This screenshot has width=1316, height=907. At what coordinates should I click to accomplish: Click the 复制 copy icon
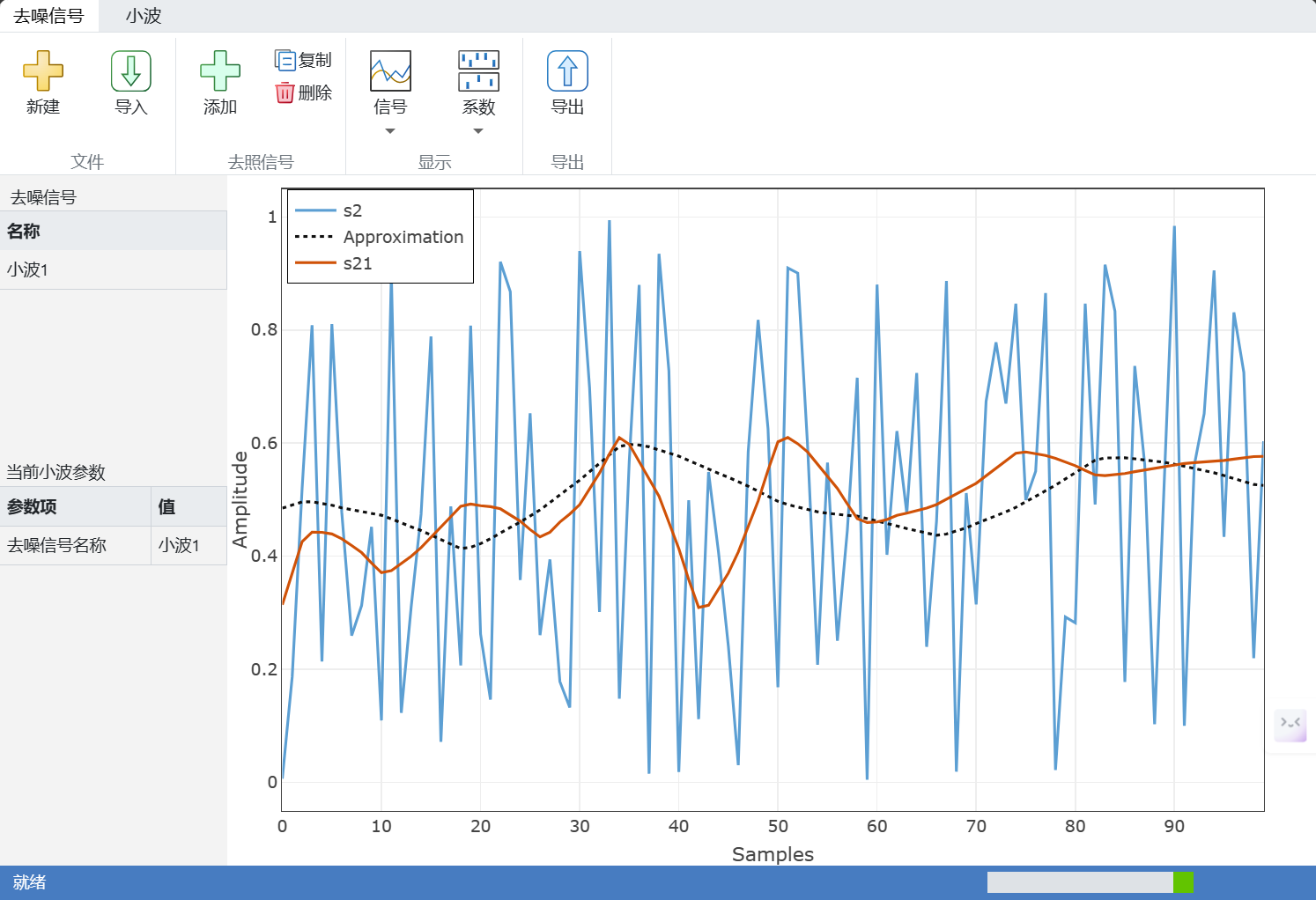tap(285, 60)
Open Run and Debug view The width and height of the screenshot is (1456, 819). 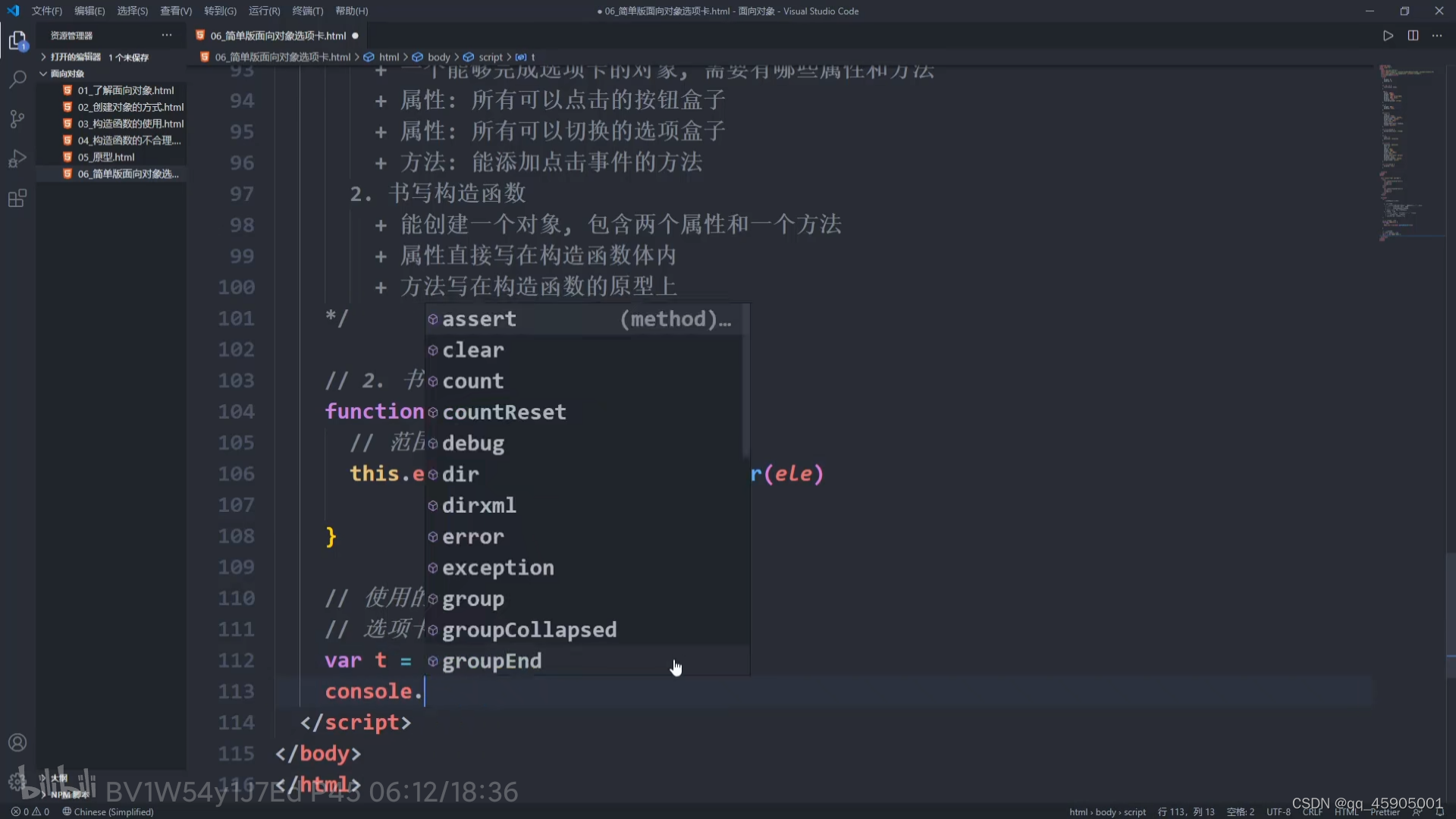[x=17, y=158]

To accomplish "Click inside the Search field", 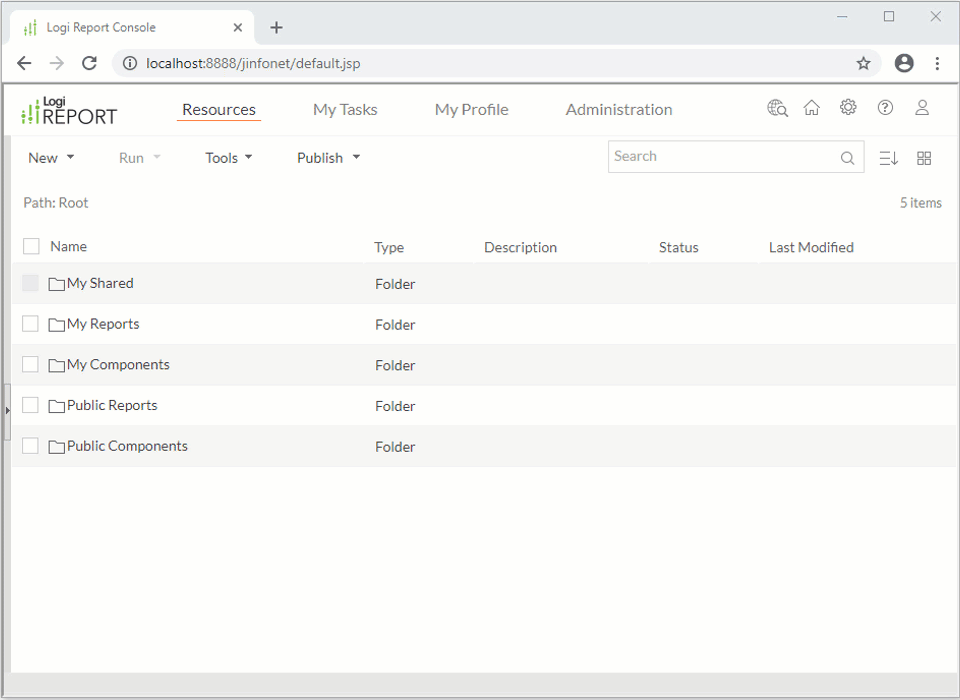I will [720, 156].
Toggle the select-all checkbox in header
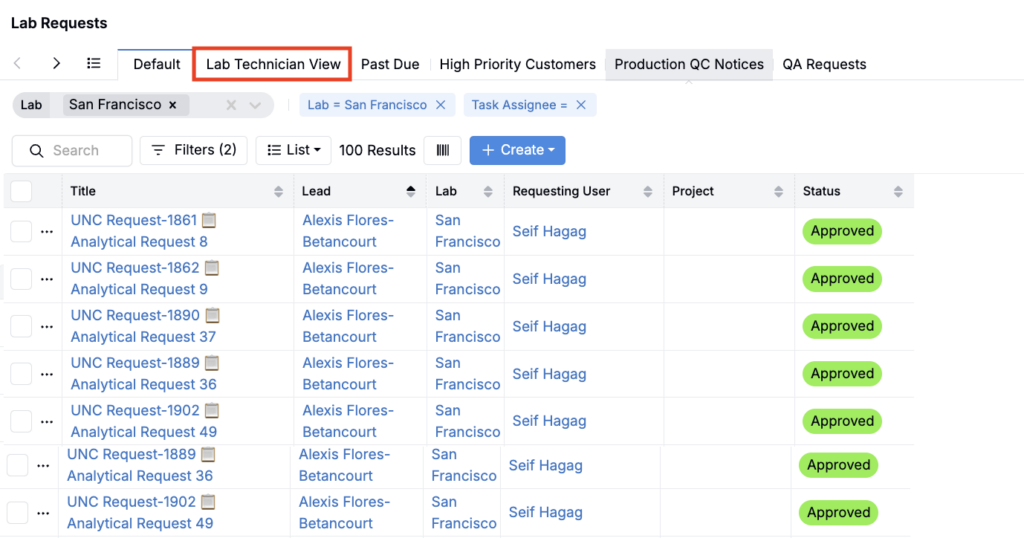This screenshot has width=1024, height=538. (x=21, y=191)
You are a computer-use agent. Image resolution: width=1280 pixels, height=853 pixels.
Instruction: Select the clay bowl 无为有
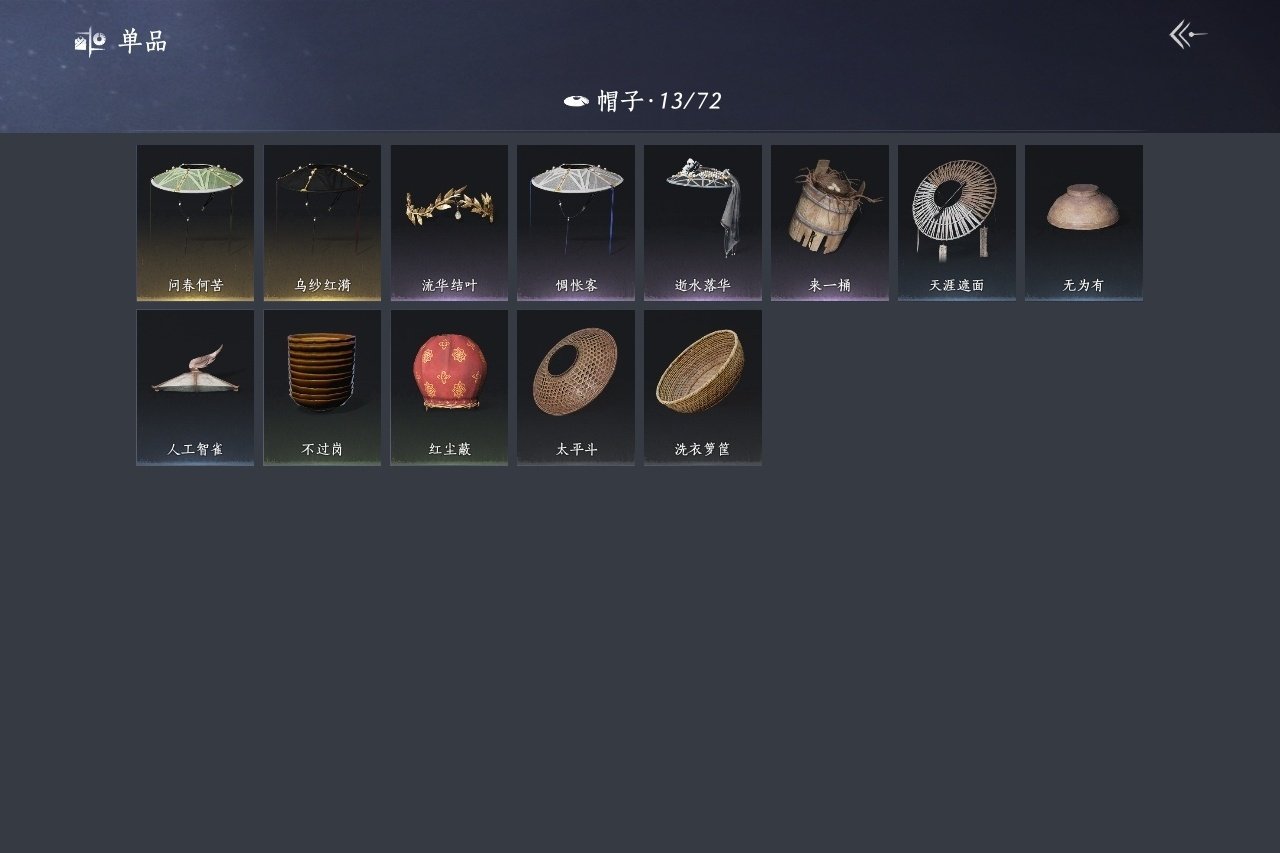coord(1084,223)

+---+

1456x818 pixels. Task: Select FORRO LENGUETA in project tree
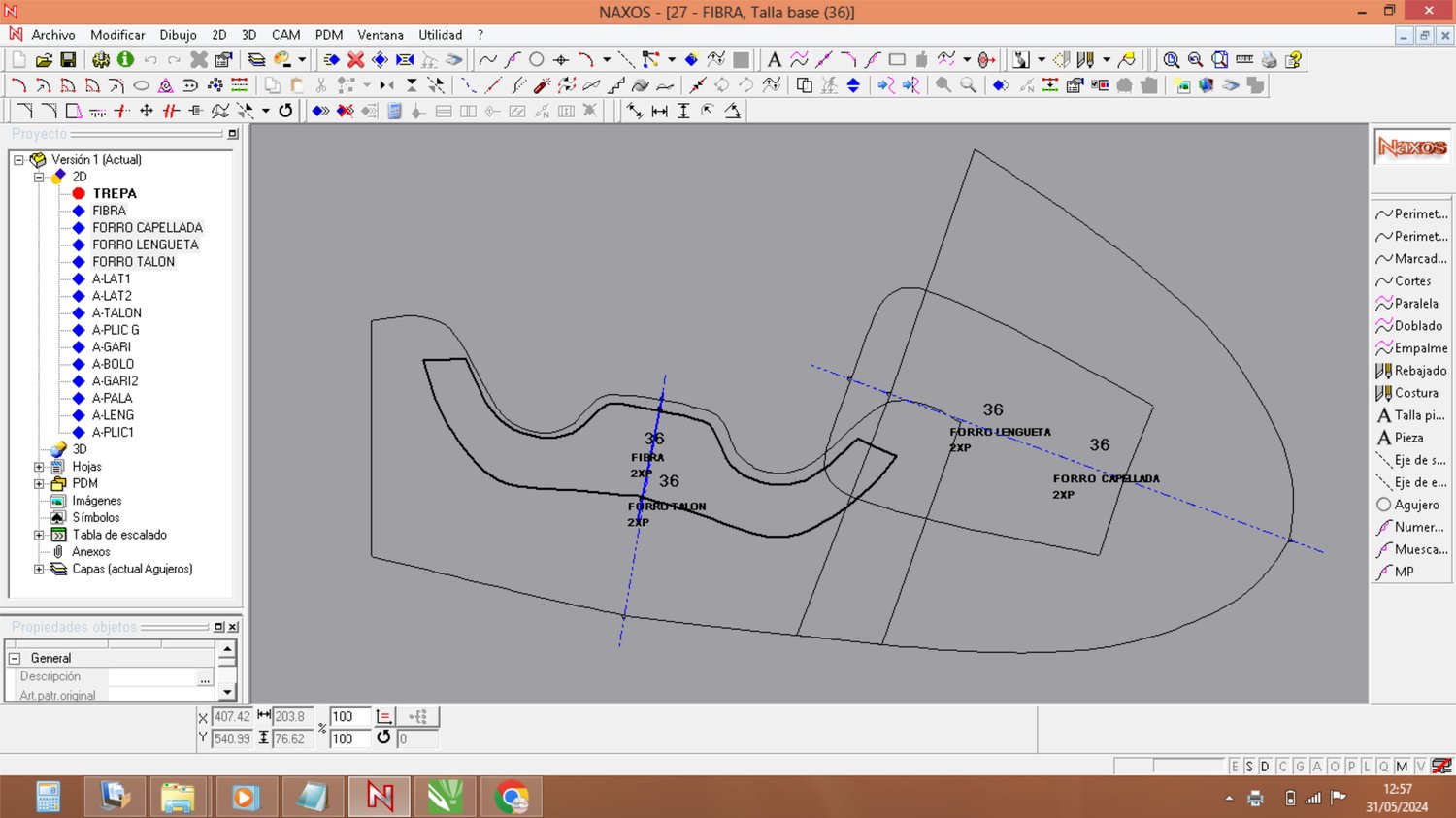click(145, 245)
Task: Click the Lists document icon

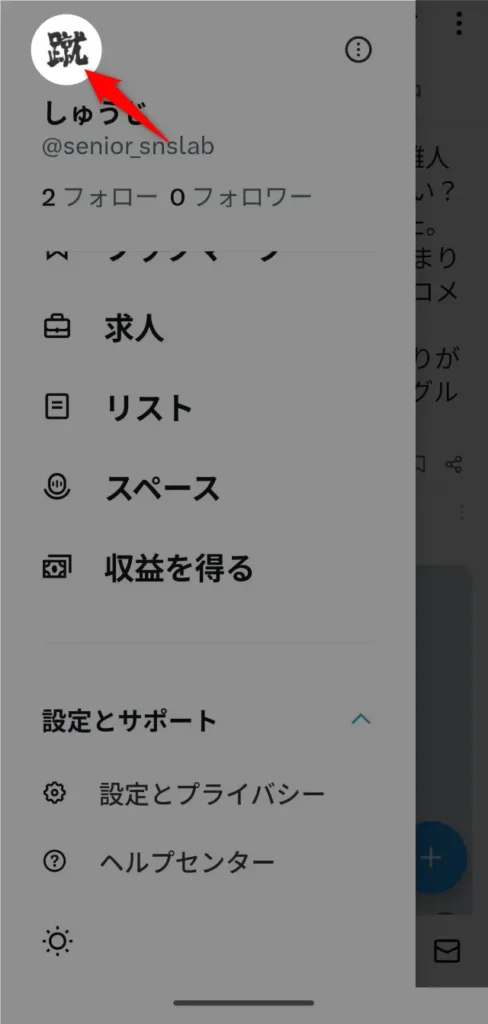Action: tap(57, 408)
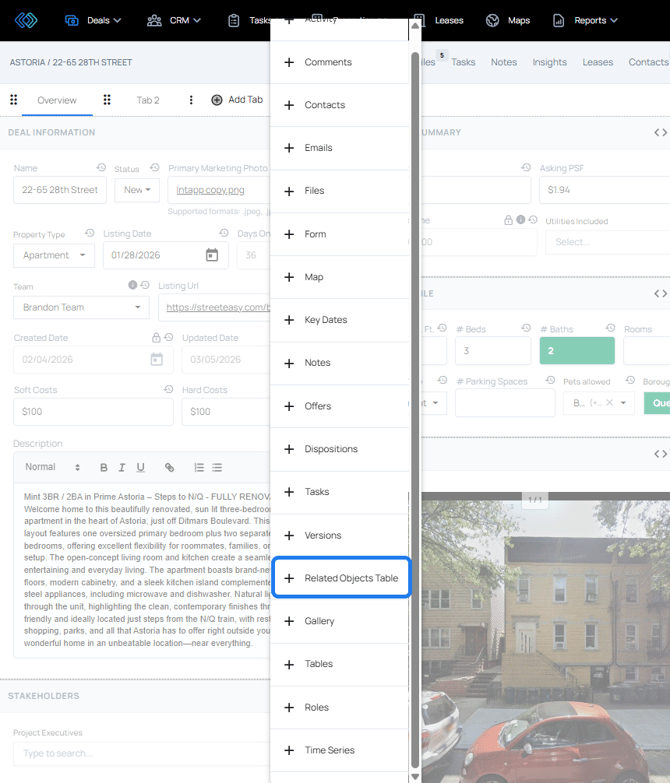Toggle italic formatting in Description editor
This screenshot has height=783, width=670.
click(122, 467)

+---+

Switch "document" to "file" in everything from the line containing "1456x818 pixels. Task: Select" down to the line containing "click(122, 467)", and reproduce only those lines with no other change. Leave the pictures out of your answer.

1456x818 pixels. Task: Select FORRO LENGUETA in project tree
click(145, 245)
Task: Click the Lists file icon

Action: tap(57, 408)
Toggle italic formatting in Description editor
This screenshot has height=783, width=670.
click(122, 467)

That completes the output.